L’opération Break the Wave se poursuit et Israël tue deux jeunes, dont un de 16 ans
L’opération Break the Wave (Briser la vague) se poursuit afin de s’emparer des vies des combattants de la résistance. Désormais, la campagne des exécutions extrajudiciaires, qui est partie de Naplouse, s’est étendue à Jénine.
Mariam Barghouti, 21 octobre 2022
Ce jeudi 20 octobre, les forces israéliennes ont effectué un raid dans la ville de Jénine (NE de la Cisjordanie), tuant Salah al-Buraiki, 19 ans, et arrêtant Bara’a Alawneh lors d’une incursion dans le camp de réfugiés de Jénine. Alawneh est le cousin d’Ahmad Alawneh, le combattant de 26 ans tué par l’armée israélienne le 28 septembre, lors d’un précédent raid dans le camp.
La mort d’al-Buraiki porte le nombre de Palestiniens tués ces dix derniers mois à 175 environ. Un autre adolescent palestinien a succombé à ses blessures lors du raid et d’autres ont été blessés par balles.
Le même jour de la mort d’Alawneh, Mohammed Fadi Naouri, 16 ans, a été blessé d’une balle réelle dans l’abdomen lors de confrontations au check-point militaire de la colonie illégale de Beit El, près de Ramallah. Naouri, étudiant de 11e année, succombait à ses blessures jeudi matin.
Break the Wave cible la rébellion palestinienne
Selon Israël, Buraiki et Alawneh faisaient partie du Djihad islamique, la faction politique ciblée par l’offensive militaire d’Israël à Gaza au mois d’août et baptisée opération Breaking Dawn (Rupture de l’aube). L’attaque, qui avait duré deux semaines, avait tué 49 Palestiniens rien à Gaza.
Toutefois, dans le cadre d’une campagne à grande échelle baptisée opération Break the Wave (Briser la vague), Israël ne vise pas seulement des membres de certaines factions, mais aussi la moindre apparence d’opposition active à sa colonisation de la Palestine. En intensifiant son recours aux munitions réelles, Israël a peaufiné sa politique du « tirer pour tuer » l’an dernier. Selon des données recueillies par le Bureau de coordination des affaires humanitaires, la plupart des blessures par munitions réelles cette année ont été enregistrées à Naplouse, ensuite à Jénine, puis à Ramallah.
Cela suggère que, par le biais de Break the Wave, Israël cible toute personne qui se trouve sur le chemin de son expansion territoriale et politique, et même des journalistes comme Shireen Abu Akleh, tuée d’une balle dans le cou le 11 mai dernier à Jénine. Sa mort a été suivie d’une pratique habituelle des soldats israéliens consistant à perturber grandement les cortèges funéraires des Palestiniens. Dans le cas présent, les personnes présentes aux funérailles de Shireen Abu Akleh ont été tabassées et son cercueil a même été malmené.

- **Documents de référence**
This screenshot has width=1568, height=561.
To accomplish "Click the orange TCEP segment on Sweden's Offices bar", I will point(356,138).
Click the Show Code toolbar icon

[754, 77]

- **Consigne**
Recopiez à l'identique le passage de l'article sur l'opération Break the Wave qui débute par « Toutefois, dans le » et se prolonge jusqu'à « puis à Ramallah. » inclus. La liste ci-dessus provient d'une source différente.

- **Réponse à l'exercice**
Toutefois, dans le cadre d’une campagne à grande échelle baptisée opération Break the Wave (Briser la vague), Israël ne vise pas seulement des membres de certaines factions, mais aussi la moindre apparence d’opposition active à sa colonisation de la Palestine. En intensifiant son recours aux munitions réelles, Israël a peaufiné sa politique du « tirer pour tuer » l’an dernier. Selon des données recueillies par le Bureau de coordination des affaires humanitaires, la plupart des blessures par munitions réelles cette année ont été enregistrées à Naplouse, ensuite à Jénine, puis à Ramallah.